* _练习目标_
照录关于弥勒信仰的选文中从“写到这里,我写这一篇文章的目”开始、一直到“方,因此决定再写这一段补充。”为止的全部文字。

* _选文_
■ ■ ■ ■ ■
到此为止,TSR中有关MSN残卷就介绍完了。通过同回鹘文本的对比,可以看出,这种对比是两利的。特别是,由于回鹘文本的残卷保留下来的数量大大地超过吐火罗文本,对后者的解读前者帮了大忙。我对新博本的MSN的残卷的翻译就全靠回鹘文的协助,否则我会是一筹莫展的。
写到这里,我写这一篇文章的目的可以说是已经达到了:我从弥勒在佛教传入中土的过程中所起的重要作用写起,又写了弥勒信仰在新疆的传布,重点写的是龟兹和焉耆地区,文章可以结束了。但是,在写作过程中,我翻看了以前曾经读过的以及还没有读过的一些书籍,逐渐感觉到,写的还有不够充实的地方,不够完满的地方,因此决定再写这一段补充。
补充
一、吐火罗文A MSN和回鹘文Maitrisimit之间的同和异
我在上面已经提到,《弥勒会见记》的三个本子之间的关系是:印度文本是原本,可惜这个原本至今还没有出现。从这个本子编译出来了吐火罗文A《弥勒会见记剧本》,毫不含糊地自称为“剧本”,里面也确实有一些剧本专用名词。不管它的形式怎样,我们必须承认它是“剧本”,这一点丝毫无可怀疑,从这个本子“编译”出来的回鹘文本,去掉了“剧本”这个字样。这个本子的题记说:本书的原作者是,与吐火罗文A本的编译者同为一人。一个(毗婆沙派)的Karmavasika,名叫的人译之为回鹘文(见Von Gabain,Maitrisimit Beiheft,Ⅱ,S.14)。这个回鹘文本,不但去掉了“剧本”这个字样,连文中的一些还存在于吐火罗文A本中的剧本专用术语,以及韵文部分的曲牌名称,也统统删掉。看上去一点剧本的痕迹都不存在了,但是内容却基本未变,它完全变成了一篇叙事文学作品。
原因何在呢?我对这个问题,虽然早就有所觉察,却从未加以考虑和探讨。Von Gabain虽然也指出过这个现象,但也没有加以解释。我现在斗胆提出一个“大胆的假设”,供同行们批评参考。愚者千虑,或有一得。
■ ■ ■ ■ ■
* _分析数据_
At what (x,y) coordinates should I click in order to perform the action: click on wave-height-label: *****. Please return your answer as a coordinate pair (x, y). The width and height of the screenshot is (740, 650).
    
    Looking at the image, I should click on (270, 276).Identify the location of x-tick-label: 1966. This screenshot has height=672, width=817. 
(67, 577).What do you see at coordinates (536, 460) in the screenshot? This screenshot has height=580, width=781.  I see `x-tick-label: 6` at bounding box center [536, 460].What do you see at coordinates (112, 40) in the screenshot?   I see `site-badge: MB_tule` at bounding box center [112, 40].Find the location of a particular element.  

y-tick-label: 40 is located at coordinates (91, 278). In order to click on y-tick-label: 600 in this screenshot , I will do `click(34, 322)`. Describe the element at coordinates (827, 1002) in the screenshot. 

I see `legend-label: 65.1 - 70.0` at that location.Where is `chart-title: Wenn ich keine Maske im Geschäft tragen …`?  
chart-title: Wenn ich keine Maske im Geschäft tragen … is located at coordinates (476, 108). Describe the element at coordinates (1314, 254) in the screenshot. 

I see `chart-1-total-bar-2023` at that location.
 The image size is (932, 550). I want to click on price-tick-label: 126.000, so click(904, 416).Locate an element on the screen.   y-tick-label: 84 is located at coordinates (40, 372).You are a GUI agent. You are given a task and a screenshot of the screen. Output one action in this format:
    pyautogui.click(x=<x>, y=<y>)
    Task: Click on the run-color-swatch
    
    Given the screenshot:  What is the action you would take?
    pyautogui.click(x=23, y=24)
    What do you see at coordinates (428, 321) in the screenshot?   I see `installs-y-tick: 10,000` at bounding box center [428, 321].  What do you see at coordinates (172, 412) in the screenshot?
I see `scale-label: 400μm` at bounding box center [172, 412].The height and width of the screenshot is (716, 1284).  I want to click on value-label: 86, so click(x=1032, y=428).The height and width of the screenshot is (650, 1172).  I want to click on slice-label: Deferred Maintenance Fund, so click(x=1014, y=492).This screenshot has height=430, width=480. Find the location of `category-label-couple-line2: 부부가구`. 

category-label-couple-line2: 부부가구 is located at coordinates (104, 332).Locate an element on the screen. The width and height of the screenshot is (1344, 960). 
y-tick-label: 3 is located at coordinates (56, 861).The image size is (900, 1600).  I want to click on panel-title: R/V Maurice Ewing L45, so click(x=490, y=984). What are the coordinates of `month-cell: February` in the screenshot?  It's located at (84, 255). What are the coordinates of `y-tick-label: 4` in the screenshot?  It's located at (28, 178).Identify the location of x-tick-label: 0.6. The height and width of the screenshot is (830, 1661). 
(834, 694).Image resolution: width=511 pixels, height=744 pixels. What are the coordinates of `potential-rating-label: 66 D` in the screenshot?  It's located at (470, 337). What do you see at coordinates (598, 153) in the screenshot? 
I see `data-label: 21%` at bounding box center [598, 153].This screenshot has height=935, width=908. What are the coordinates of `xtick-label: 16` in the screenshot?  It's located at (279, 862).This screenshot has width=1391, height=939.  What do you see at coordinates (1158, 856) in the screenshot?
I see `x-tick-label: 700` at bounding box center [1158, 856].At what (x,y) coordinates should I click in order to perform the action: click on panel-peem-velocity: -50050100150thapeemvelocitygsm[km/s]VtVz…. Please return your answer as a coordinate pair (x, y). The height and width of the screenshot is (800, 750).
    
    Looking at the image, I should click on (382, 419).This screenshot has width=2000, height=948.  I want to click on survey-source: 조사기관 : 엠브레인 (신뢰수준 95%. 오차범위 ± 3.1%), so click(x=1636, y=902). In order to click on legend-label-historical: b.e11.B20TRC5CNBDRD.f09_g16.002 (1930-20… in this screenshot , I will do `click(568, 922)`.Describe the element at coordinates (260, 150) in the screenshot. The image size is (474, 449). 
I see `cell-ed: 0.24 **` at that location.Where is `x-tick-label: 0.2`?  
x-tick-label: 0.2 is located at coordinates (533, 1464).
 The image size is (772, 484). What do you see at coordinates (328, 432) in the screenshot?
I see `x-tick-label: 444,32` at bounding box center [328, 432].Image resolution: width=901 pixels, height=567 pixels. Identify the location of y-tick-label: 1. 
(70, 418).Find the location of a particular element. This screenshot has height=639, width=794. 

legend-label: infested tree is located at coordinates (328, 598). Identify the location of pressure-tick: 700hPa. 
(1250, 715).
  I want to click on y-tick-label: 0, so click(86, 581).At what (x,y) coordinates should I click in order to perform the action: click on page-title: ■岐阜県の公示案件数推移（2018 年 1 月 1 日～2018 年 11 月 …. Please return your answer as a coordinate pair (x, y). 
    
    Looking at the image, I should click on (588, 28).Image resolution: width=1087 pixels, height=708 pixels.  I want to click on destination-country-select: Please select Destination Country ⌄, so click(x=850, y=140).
■ ■ ■ ■ ■
* _练习作答_
写到这里,我写这一篇文章的目的可以说是已经达到了:我从弥勒在佛教传入中土的过程中所起的重要作用写起,又写了弥勒信仰在新疆的传布,重点写的是龟兹和焉耆地区,文章可以结束了。但是,在写作过程中,我翻看了以前曾经读过的以及还没有读过的一些书籍,逐渐感觉到,写的还有不够充实的地方,不够完满的地方,因此决定再写这一段补充。